PAGE EXCERPT:
--*--

18. If this isn’t nice, what is?

For Mother’s Day our family received the perfect gift. Our daughter Maeve, with the help of her husband Bo, gave birth to a beautiful baby boy. I think we’re evolutionarily disposed to think our children — and grandchildren — are the most amazing little beings to touch down on earth, but this one really is. I swear. His parents are totally in love and both have taken to this parenting thing like ducks to water, with a great deal of love and devotion.

The stories about this little one have barely begun. So I’m going to give you, instead, the piece I wrote when Maeve and Bo got married. That weekend her dads and I sent her off to a future with her true love and his family in Kentucky. This boy is the gift we all received in return.

April 26, 2018

In Irish mythology there are many powerful women, but the beautiful Queen Médbh of Connaught was the original badass. Stories about Médbh involve either war, sex, or murder…often all three.  When my brother Kevin learned what we had named our baby, he said, You do realize, Kate, that Queen Médbh was not a nice person? I did. But I wanted to imbue my tiny, fragile, premature daughter with the strength and determination to take on the world. I wanted her to be fearless. I wanted her to raise an army, if that was needed.

Then I learned that I had been blessed with a gentle soul who had a couple of things to teach me. She loved her family and her friends beyond words. Well, I say that, but when she said her prayers at night, she had to ask for God’s blessing on each and every one of them by name: her sister, parents, grandparents, aunts, uncles, cousins, neighbors, teachers, and friends… and her friends’ siblings, parents, grandparents, aunts, uncles, cousins, and friends. You see how this could easily last 30 to 40 minutes. And it only increased when John and I married, and she had a new set of relatives that Maeve immediately and completely took into her heart. I felt like such a bad mother when I would say to her, Come on, Maeve, wrap it up. Enough with the prayers!

--*--

ENTRIES:

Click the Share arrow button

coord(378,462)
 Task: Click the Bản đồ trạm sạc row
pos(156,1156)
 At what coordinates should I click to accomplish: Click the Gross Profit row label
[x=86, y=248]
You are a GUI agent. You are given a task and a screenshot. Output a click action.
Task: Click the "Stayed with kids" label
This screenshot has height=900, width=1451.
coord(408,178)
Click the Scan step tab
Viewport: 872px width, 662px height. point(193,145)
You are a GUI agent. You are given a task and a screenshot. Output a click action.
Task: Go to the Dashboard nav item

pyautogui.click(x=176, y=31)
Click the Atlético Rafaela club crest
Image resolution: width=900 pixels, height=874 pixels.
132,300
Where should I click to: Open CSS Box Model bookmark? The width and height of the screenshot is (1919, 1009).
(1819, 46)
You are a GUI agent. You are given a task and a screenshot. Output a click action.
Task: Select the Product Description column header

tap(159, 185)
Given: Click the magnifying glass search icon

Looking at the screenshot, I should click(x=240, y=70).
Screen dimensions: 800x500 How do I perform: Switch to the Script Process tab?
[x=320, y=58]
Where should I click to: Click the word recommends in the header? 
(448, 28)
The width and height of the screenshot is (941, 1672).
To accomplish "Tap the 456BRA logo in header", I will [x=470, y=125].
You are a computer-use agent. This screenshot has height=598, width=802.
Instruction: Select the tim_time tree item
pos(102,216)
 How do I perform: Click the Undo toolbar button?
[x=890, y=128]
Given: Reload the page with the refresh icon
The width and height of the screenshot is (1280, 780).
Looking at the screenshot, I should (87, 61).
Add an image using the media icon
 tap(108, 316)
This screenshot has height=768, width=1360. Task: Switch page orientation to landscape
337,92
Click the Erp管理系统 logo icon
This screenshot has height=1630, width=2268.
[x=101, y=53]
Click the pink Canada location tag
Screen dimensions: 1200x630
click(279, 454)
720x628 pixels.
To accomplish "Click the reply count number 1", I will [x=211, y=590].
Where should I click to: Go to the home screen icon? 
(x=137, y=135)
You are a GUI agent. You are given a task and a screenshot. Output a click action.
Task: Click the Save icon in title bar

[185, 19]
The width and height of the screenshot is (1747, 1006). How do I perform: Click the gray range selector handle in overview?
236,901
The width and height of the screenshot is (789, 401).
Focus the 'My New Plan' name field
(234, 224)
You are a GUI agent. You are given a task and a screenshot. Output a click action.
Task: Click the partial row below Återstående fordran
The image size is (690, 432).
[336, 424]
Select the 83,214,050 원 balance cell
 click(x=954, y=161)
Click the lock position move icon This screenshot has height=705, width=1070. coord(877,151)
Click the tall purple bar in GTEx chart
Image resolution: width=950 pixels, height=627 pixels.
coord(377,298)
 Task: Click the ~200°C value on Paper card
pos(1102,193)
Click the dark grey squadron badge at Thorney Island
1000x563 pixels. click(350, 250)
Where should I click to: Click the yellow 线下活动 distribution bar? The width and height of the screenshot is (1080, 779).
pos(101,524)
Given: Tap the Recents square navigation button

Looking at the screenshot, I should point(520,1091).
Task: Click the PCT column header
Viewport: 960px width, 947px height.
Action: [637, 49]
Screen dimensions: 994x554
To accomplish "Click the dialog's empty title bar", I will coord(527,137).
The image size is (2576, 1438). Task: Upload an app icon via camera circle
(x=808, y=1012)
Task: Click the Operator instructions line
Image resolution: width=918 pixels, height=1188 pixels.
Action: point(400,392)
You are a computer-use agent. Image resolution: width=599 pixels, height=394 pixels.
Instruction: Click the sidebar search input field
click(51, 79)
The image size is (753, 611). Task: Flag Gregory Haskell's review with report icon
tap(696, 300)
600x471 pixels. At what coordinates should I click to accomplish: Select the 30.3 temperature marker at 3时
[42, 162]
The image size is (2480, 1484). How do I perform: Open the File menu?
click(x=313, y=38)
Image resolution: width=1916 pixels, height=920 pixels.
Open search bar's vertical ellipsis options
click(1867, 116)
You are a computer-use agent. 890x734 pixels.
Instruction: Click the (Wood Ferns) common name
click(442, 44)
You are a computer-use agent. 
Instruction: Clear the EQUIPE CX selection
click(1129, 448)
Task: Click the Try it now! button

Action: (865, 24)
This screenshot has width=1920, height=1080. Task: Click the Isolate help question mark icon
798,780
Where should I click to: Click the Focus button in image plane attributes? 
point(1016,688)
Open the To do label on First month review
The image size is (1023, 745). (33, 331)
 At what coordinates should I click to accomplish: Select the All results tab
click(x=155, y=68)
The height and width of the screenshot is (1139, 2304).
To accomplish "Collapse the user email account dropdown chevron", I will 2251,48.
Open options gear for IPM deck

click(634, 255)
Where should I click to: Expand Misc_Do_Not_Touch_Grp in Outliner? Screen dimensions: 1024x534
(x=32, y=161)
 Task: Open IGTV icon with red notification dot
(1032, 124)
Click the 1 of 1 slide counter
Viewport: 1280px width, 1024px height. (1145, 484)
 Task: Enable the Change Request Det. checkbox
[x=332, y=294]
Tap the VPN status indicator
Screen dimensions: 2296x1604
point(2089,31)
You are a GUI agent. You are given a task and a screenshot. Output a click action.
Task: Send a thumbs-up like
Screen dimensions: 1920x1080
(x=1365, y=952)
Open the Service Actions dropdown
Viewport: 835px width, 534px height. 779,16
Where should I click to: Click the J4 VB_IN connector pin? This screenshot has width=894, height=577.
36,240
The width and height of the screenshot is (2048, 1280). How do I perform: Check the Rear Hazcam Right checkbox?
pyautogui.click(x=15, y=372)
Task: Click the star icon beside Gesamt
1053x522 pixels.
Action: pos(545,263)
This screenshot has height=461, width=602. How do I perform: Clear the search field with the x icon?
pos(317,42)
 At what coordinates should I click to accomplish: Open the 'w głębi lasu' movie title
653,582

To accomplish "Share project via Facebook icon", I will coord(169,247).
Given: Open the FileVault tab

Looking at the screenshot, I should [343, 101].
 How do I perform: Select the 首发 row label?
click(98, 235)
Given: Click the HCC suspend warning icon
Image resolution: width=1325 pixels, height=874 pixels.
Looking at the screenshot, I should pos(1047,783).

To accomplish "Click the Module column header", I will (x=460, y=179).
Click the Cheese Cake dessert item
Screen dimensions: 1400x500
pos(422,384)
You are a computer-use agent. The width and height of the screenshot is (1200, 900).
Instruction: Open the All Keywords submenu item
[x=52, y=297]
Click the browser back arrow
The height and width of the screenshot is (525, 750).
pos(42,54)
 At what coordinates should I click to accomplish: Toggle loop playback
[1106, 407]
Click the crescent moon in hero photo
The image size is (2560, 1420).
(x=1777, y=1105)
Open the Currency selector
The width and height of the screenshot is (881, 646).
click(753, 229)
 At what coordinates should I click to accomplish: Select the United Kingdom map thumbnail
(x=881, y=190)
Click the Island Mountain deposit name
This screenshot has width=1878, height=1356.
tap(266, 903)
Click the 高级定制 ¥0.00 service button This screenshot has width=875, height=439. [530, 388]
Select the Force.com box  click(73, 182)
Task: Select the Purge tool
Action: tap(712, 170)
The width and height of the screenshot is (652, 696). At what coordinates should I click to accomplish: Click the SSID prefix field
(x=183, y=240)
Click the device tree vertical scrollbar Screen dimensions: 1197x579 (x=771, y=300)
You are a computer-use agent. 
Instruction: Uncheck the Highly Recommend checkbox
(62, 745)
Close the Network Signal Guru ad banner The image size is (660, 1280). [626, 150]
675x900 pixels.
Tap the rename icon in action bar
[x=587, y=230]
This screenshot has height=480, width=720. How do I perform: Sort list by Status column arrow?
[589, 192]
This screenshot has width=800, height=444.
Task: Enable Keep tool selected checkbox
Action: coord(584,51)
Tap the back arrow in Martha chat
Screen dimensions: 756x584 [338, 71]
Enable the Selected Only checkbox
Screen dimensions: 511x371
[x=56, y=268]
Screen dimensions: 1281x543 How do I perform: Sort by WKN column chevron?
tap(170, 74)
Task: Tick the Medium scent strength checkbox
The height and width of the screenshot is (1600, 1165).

--*--

GOAL 1: Reproduce the part of the essay about Maeve starting with "The stories about" and going on through "received in return.", substituting "Tennessee" for "Kentucky".
GOAL 2: Proceed with the essay about Maeve, picking up after its final sentence.

RESPONSE 1:
The stories about this little one have barely begun. So I’m going to give you, instead, the piece I wrote when Maeve and Bo got married. That weekend her dads and I sent her off to a future with her true love and his family in Tennessee. This boy is the gift we all received in return.

RESPONSE 2:
When she was studying for her first communion in second grade, I got a call from Maeve’s Sunday school teacher, Sister Mary Marta. She wanted to come by and talk to me before the big day. I assumed this was a perfunctory visit that all first communicants got. But when the day came, sister sat down in our living room in her white and blue robes, looking like the emissary of Mother Teresa that she was. She said, I think Maeve has a calling to become a nun. I looked at her for several seconds, trying to think of something to say, other than the gigantic No! that was begging to be freed from my lips. Eventually, I just smiled and said, We’ll see.

Last October, my husband spent some time at a party talking about how “perfect” Maeve was. I watched her friends in the center of the room smile and roll their eyes, and I thought of the empty handle of vodka I found stashed in the back of her closet after she left for college. When Maeve came home for Thanksgiving, I asked her about it. She said, Mom, I knew I had to put it in the recycling bin, but I thought you’d see it there. And I didn’t want to throw it away. Well, Maeve, I’m glad you got the recycling message. Recycling is good.

At the University of Texas, Maeve joined her grandmother’s sorority, and immediately had a cadre of best friends, girls not only from Texas, but from places like Alabama, Virginia, California and, of course, Kentucky. One of the sweetest of these was Mary Jane, who, for this weekend, we’ll call the original MJ (the other MJ is our flower girl). It wasn’t long before MJ had introduced Maeve to her brother Bo.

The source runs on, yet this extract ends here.